» TEXTAUSZUG
==============================
Timoschenko, Klitschko und vielleicht auch Putin. Wie ein aufgeriebener Knorpel in der Wirbelsäule das Leben auf den Kopf stellt

Das Bild war fast anrührend: Die gerade erst von einem Beckenringbruch genesene Angela Merkel lädt die rückengeplagte Julia Timoschenko ein, sich in Berlin endlich behandeln zu lassen. Seit zwei Jahren litt die ukrainische Oppositionelle in der Haft an den Folgen eines schweren Bandscheibenvorfalls. Julia Timoschenkos Bandscheibe ist in Deutschland fast zum Synonym für die Lage der Ukraine geworden – ein zwischen zwei Fronten aufgeriebener Knorpel, der permanent unter Druck steht und die Bewegungsfreiheit eines ganzen Landes lähmt.

Schon deshalb ist ihr das Mitgefühl von Millionen sicher – der Bandscheibenvorfall ist heute eine Volkskrankheit. Ob es nun Sinn macht, dass Timoschenko schon wieder die politische Führung in der Ukraine anstrebt, ist ein anderes Thema. Letztlich hatte das Versagen der ehemaligen Regierungschefin erst dazu geführt, dass ein Mann wie Janukowitsch Präsident werden konnte. Für viele Ukrainer ist Timoschenko daher keine Wunschkandidatin. Aber auch das ist ja typisch für viele Bandscheibenpatienten: der Ehrgeiz, trotzdem mit durchgedrücktem Kreuz durch die Wand zu gehen, statt sich in Geduld und Elastizität zu üben. Beispiele gibt es zuhauf.

Den schweizerischen FDP-Chef Philipp Müller zum Beispiel, den es im Oktober nach nur drei Wochen Auszeit schon wieder auf die Bühne der Politik trieb. Der kann sich schon mal sein Wärmepflaster zurechtlegen, werden erfahrene Bandscheibenpatienten sagen – drei Wochen Erholung reichen einer aufgebrachten Bandscheibe in der Regel nicht. Bandscheiben kennen keine Unterschiede: Den deutschen Liberalen Philipp Rösler zwang die Bandscheibe in die Knie, als er ausgerechnet Gesundheitsminister unter SchwarzGelb war. Den Münchner Erzbischof Reinhard Kardinal Marx erwischte es ebenso wie Norwegens Kronprinzessin Mette-Marit, die drei Wochen krankgeschrieben war und keine Kindergärten einweihen konnte. Womit haben die sich überlastet?
==============================
» AUFGABEN
**a)** Welches Amt hatte Philipp Rösler laut dem Textauszug inne, als ihn die Bandscheibe in die Knie zwang?
**b)** Schreibe den Textauszug über die Bandscheibenleiden prominenter Personen weiter.
Die Einträge haben mit dem Textauszug nichts zu tun.

» DATEN
==============================
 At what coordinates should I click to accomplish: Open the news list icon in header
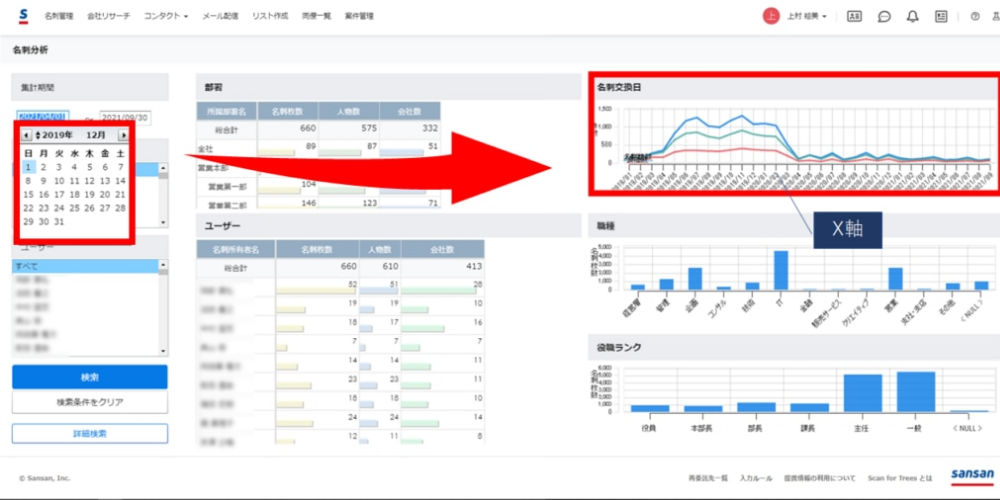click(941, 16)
==============================
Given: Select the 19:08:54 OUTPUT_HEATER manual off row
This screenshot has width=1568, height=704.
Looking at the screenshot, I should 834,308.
==============================
» LÖSUNGEN
**a)** Er war Gesundheitsminister unter Schwarz-Gelb.

**b)**
Das ist ja immer die Kernfrage. Wenn die Bandscheibe – gern im Lendenwirbelbereich – sich zwischen zwei Wirbelknochen herausschiebt und auf den Nerv drückt, ist das schon kein Frühwarnsystem mehr, sondern ein ausgewachsener Volleystopp des Körpers. Ambitionierte, kopfbestimmte Menschen reden sich die ersten Signale der Überlastung gerne schön und glauben wie Julia Timoschenko an „eiserne Willensstärke“. So lange, bis der Rücken mit hinterhältigen psychosomatischen Tricks eine Vollbremsung macht. Dann ist selbst mit Spritzen und Tabletten nichts mehr auszurichten – Termine müssen abgesagt, Reisen verschoben, Wahlkämpfe abgebrochen werden, auch wenn die Konsequenzen bitter sind.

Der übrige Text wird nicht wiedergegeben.